Something heavy was moving through the underbrush ahead. The sound of branches snapping, then the specific dull impact of snow falling from a disturbed tree. A moment later the boar broke into the clearing: large as a draft horse, grey tusks like forearms, eyes the color of exposed wounds.

Andrea raised both hands and shaped her fingers into a frame — index finger and thumb forming a diamond, the boar visible through the center of it at perhaps ten meters and closing. She could see the drool on its tusks. The mane rising along its spine.

“Bang,” she said.

The word was quieter than any weapon ought to be for what followed it. A column of compressed air punched from her palms with a sound like a cannon and met the boar in the center of its chest. The animal left the ground. It rolled twice on the way down and hit the snow with all four legs in the air, vomiting blood, and didn’t get back up.

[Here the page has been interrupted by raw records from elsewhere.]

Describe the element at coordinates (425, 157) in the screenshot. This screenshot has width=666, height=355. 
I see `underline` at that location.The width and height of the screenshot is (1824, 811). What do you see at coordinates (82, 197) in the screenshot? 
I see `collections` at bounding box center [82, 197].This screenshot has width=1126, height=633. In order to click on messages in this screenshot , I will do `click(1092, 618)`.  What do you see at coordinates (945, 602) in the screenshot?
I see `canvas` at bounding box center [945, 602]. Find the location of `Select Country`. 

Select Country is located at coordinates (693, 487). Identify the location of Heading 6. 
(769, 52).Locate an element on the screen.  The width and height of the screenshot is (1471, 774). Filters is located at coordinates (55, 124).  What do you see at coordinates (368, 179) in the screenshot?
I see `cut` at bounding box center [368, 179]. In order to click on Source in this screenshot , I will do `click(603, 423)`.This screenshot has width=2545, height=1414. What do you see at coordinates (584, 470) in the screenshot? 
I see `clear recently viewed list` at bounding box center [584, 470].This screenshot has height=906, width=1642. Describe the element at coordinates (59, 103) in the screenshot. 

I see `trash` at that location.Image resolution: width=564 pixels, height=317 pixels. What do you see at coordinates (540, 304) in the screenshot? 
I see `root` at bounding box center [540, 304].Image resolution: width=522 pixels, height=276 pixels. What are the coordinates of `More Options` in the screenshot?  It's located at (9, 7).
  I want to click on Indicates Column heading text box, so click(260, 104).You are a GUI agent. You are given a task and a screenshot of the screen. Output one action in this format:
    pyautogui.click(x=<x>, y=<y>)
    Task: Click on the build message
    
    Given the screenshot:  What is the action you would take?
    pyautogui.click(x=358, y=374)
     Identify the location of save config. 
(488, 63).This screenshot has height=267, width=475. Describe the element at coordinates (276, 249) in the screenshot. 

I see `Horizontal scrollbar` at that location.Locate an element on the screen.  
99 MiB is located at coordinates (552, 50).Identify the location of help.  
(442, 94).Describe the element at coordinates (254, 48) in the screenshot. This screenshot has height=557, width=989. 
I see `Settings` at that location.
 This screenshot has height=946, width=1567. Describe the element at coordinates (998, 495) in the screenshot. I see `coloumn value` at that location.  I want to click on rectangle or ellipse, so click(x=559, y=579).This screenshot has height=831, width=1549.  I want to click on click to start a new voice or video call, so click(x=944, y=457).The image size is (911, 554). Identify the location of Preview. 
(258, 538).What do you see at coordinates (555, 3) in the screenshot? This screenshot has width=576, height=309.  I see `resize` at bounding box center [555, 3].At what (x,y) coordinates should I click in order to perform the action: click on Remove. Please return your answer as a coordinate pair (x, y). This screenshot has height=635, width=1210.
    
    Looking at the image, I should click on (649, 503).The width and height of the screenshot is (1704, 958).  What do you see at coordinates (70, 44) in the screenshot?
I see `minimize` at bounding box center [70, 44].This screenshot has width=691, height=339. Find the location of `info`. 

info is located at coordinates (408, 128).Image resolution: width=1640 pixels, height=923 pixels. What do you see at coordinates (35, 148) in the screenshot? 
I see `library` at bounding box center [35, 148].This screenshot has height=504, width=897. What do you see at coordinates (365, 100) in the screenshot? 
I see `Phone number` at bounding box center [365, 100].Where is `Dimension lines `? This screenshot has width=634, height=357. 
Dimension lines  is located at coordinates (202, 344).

Ashes looked at the boar. Looked at Andrea.

“Your turn,” Andrea said pleasantly. “For transport.”

“Why is it my turn?”

“Because you’re strong and this is a team effort and if we lose because you moved slowly I’ll tell Princess Tilly.” She gestured at the fallen animal. “I’ll be looking for the next one.”

Ashes expressed her displeasure through her face and said nothing with her voice, which was the expression of someone who has correctly identified an argument they can’t win. She bent and shouldered the boar.

“Don’t go anywhere,” she said.

“Of course.” Andrea was already looking at the trees. “Leaf? Where’s the next one?”